**Provided material:**
◇ ◇ ◇
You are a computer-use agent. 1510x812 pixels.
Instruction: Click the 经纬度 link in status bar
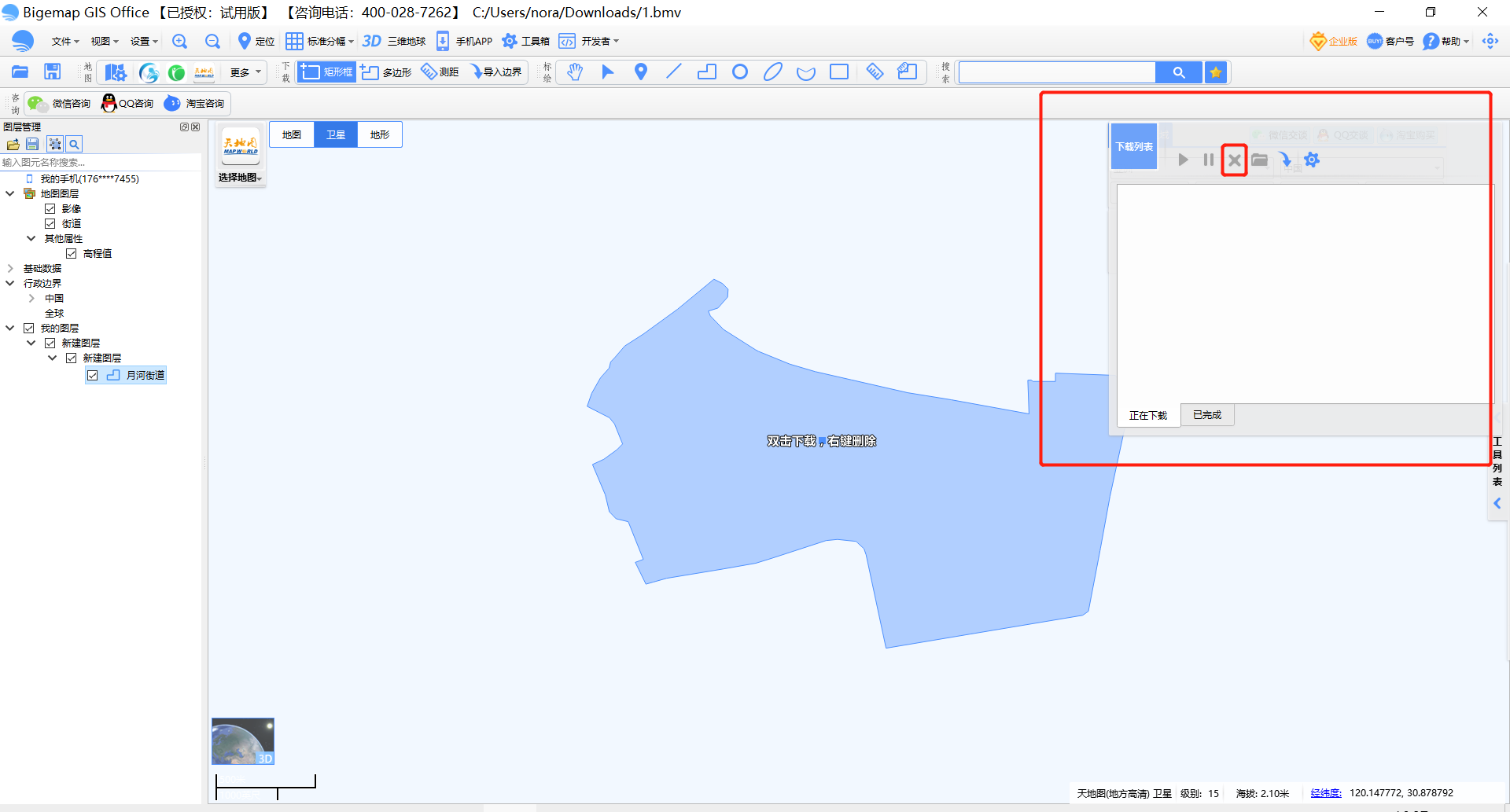tap(1325, 793)
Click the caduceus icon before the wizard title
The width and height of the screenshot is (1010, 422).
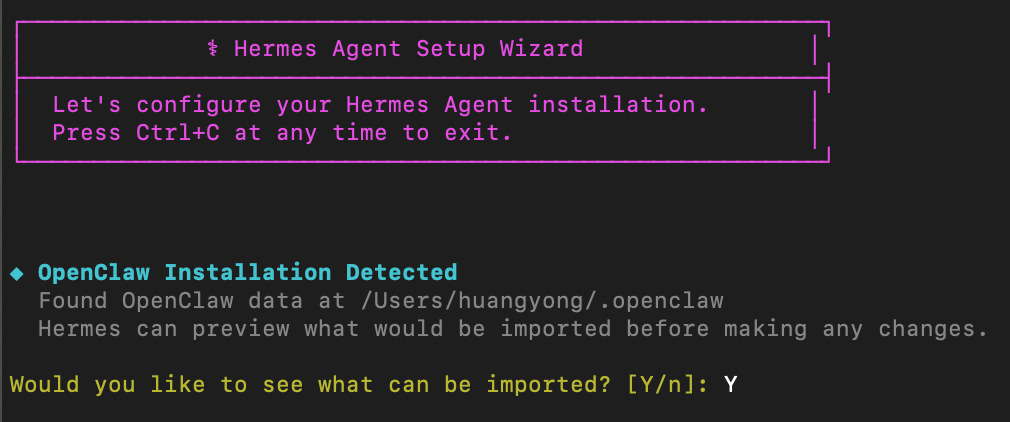[212, 49]
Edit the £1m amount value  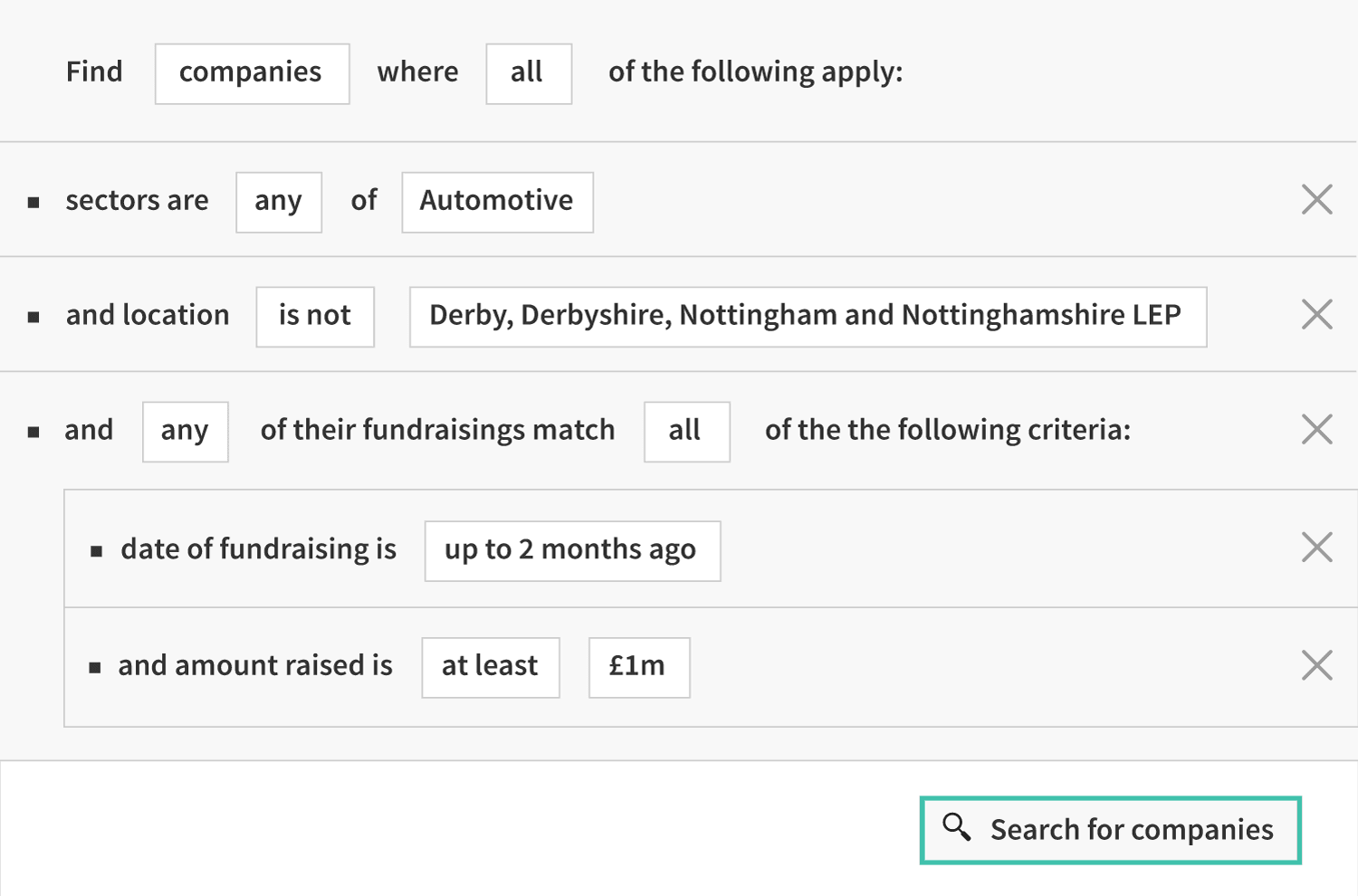(x=639, y=668)
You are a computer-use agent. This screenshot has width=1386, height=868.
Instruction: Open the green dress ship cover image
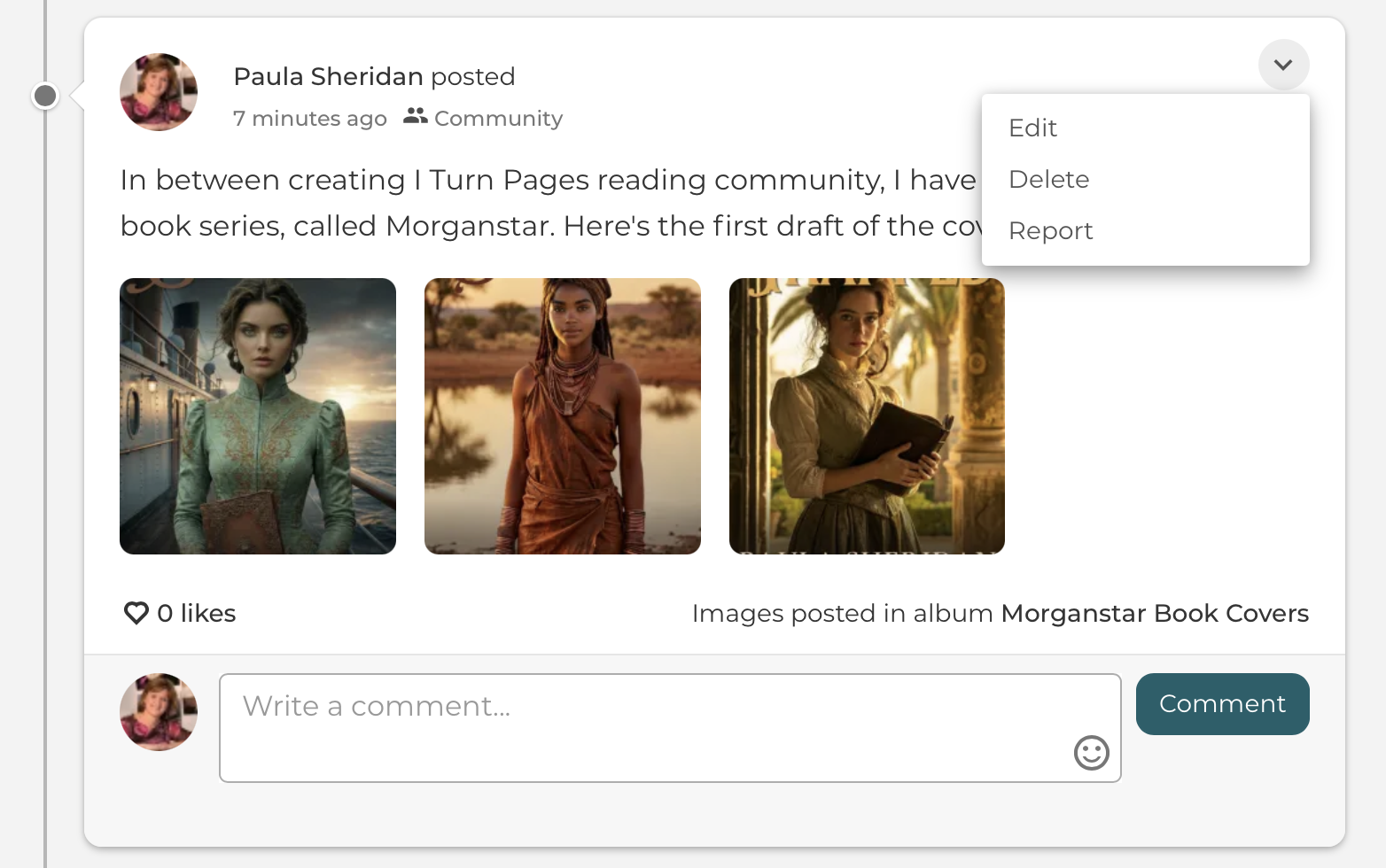[x=258, y=416]
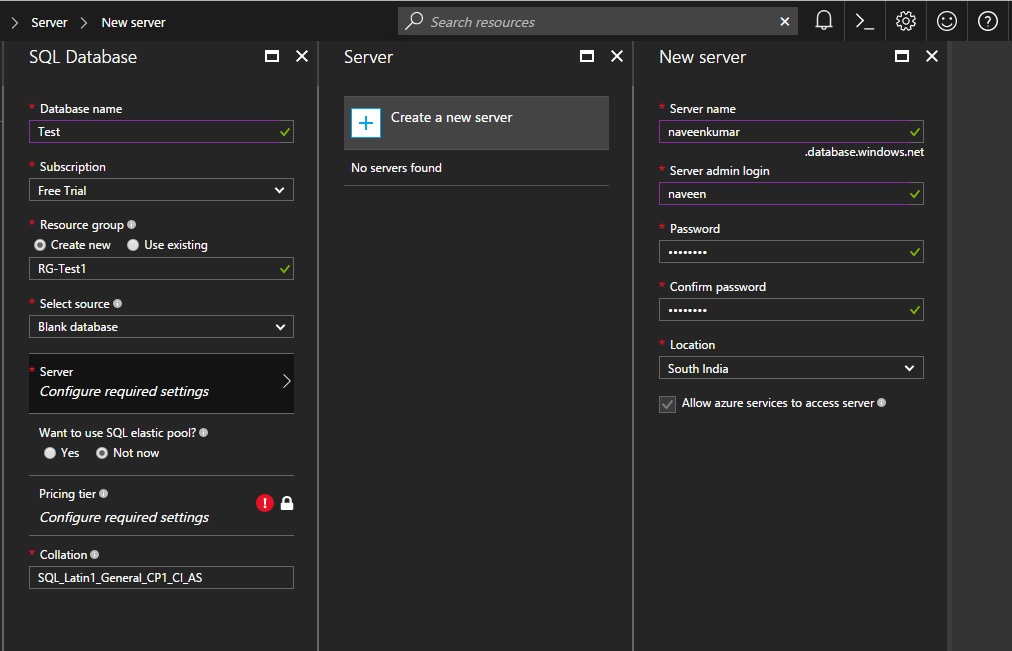Image resolution: width=1012 pixels, height=651 pixels.
Task: Open the Subscription dropdown
Action: point(161,190)
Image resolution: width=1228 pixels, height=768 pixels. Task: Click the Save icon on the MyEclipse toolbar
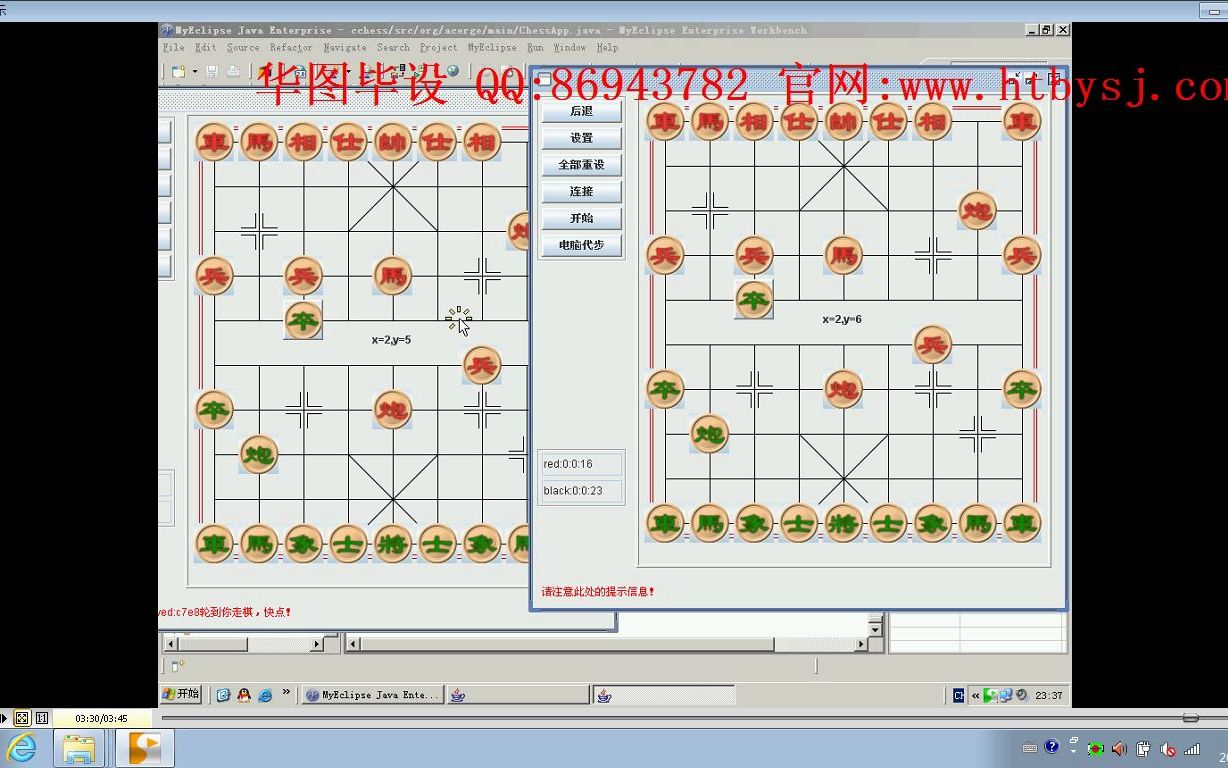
◇ ◇ ◇
**What needs to be done:**
Could you copy exactly, and with no pictures, the lines above from the one containing "Instruction: Open the" through the last line, both included?

**Output below:**
Instruction: Open the green dress ship cover image
[x=258, y=416]
Image resolution: width=1012 pixels, height=651 pixels.
Task: Open the Subscription dropdown
Action: point(161,190)
Image resolution: width=1228 pixels, height=768 pixels. Task: Click the Save icon on the MyEclipse toolbar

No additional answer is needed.